While the focus was on using information technology to help the underprivileged, there was much to be read in the whole event and in the symbolism surrounding the place.
In front of Kalam sat Steve Ballmer, chief executive officer of Microsoft, whose revenue surpasses the national income of several nations, and NR Narayana Murthy, chairman of Infosys Technologies.
Both these honchos are symbols of the prosperity that technology can bring and the wealth that its entrepreneurs can create.
But Kalam’s own speech was, in a way, a challenge to the gentlemen. He asked technology companies to pool together funds as well as knowledge separately to create banks to help the less fortunate, particularly the 22 per cent that lies below the poverty line among India’s one billion people.
Kalam’s speech, in his school teacher-style that mixes casual humour, questions to the audience and sometimes incomplete or longwinded sentences, brought out both the heart and the vision of the man, as he pleaded for what could only be called ‘self-actualisation for the millions,’ focusing on education appropriate to each level.
What struck me was that the undertone of Kalam’s speech which was all about sharing and caring. This speech was about the heart, not the mind. Technology’s most successful people, whether they are making money for themselves or their shareholders, or engaging in genuine philanthropy for the underprivileged, are, on the other hand, usually creatures of the mind.

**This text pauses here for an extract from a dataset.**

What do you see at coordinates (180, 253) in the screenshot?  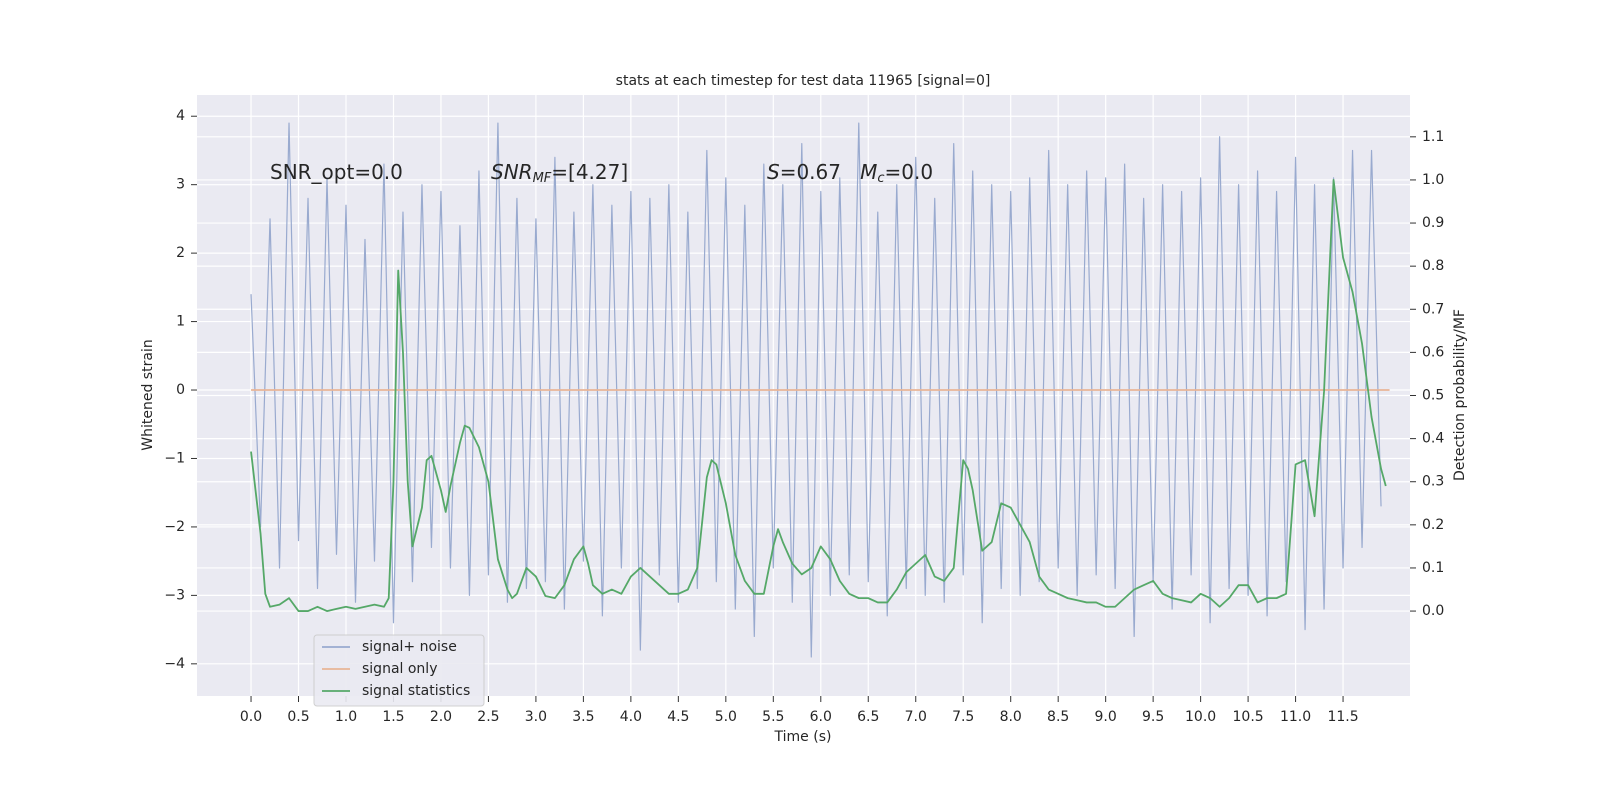 I see `y-tick-label: 2` at bounding box center [180, 253].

They set targets to enforce accountability; they are often preoccupied more with their tasks on hand than on a grand and distant vision. Of course, like the French, we can say <i>Vive le difference</i>! (Long live the difference!), while comparing the national president with the corporate presidents.

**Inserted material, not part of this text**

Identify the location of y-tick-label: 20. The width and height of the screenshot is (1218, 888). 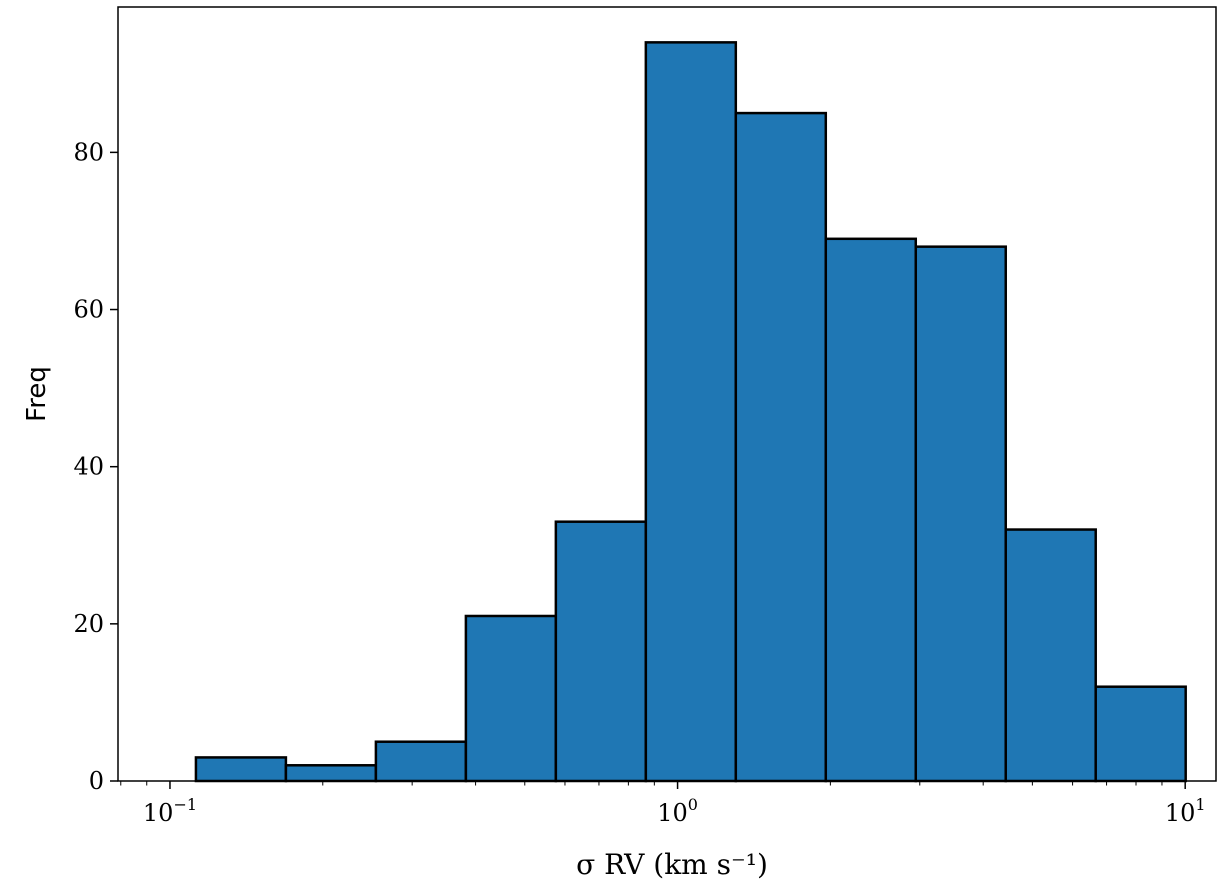
(88, 624).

But somewhere the twain have to meet if this whole thing about the Digital Divide is to rise above the platitudes of corporate socialisation and the subtle strategies of long-term business development.

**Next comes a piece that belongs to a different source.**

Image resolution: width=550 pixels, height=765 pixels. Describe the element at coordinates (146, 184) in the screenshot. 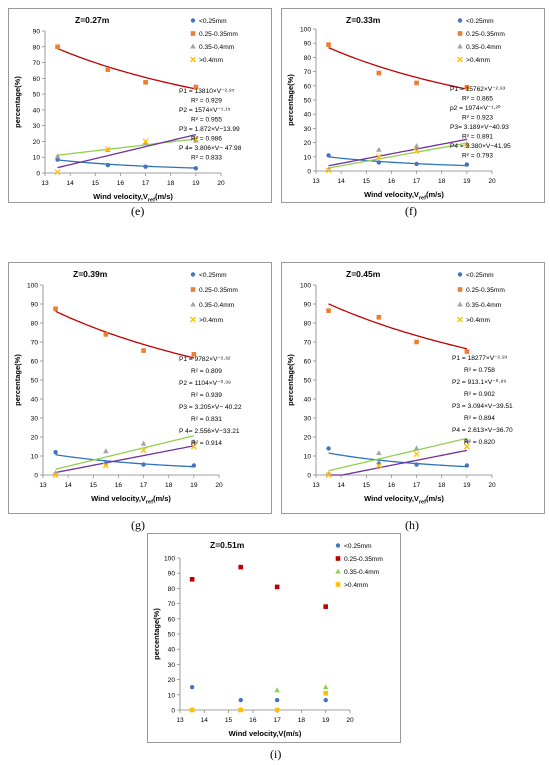

I see `x-tick-label: 17` at that location.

The real issue beneath the President’s seemingly incoherent speech studded with creative ideas and some real statistics and intention, is the business of the heart, which is where motivation lies.
Dr Kalam is not a rocket scientist content with writing esoteric equations to make a bomb, but is essentially one who managed to inspire hundreds, if not thousands, of scientists working in government-run establishments like the Indian Space Research Organisation (ISRO) and the Defence Research & Development Organisation (DRDO).
The key point here is that these scientists have slogged for decades offering competence matching the best in Silicon Valley, but at wages and in working conditions of the Indian public sector.
Somewhere down the line, Dr Kalam and some others like him have done something right to keep motivations levels high, and the answer must lie in a child-like emotional connect he manages to make with people who do not fit into the corporate stereotype of rational thinking, number crunching, market surveys and enlightened self-interest.
Dr Kalam has been wary of closed-loop ownership-based software of the kind Microsoft makes. Pushed to the large sandstone walls of Rashtrapati Bhavan, he would probably prefer open-source free software like Linux over Microsoft’s paid-for Windows. He has, after all, talked in the past about the loss of intellectual property rights developed by Indians to overseas interests.
Clearly, however, there is a case where the interests of commerce must be reconciled with the need to bridge the divide between the rich and the poor, the urban and rural, the literate and the illiterate.
The real Digital Divide lies between political managers like Dr Kalam, who think with their hearts, and corporate managers like Ballmer, who feel with their minds.
This divide is of a galactic dimension, invisible in the few feet of the Oberoi’s Ballroom that separated them this week.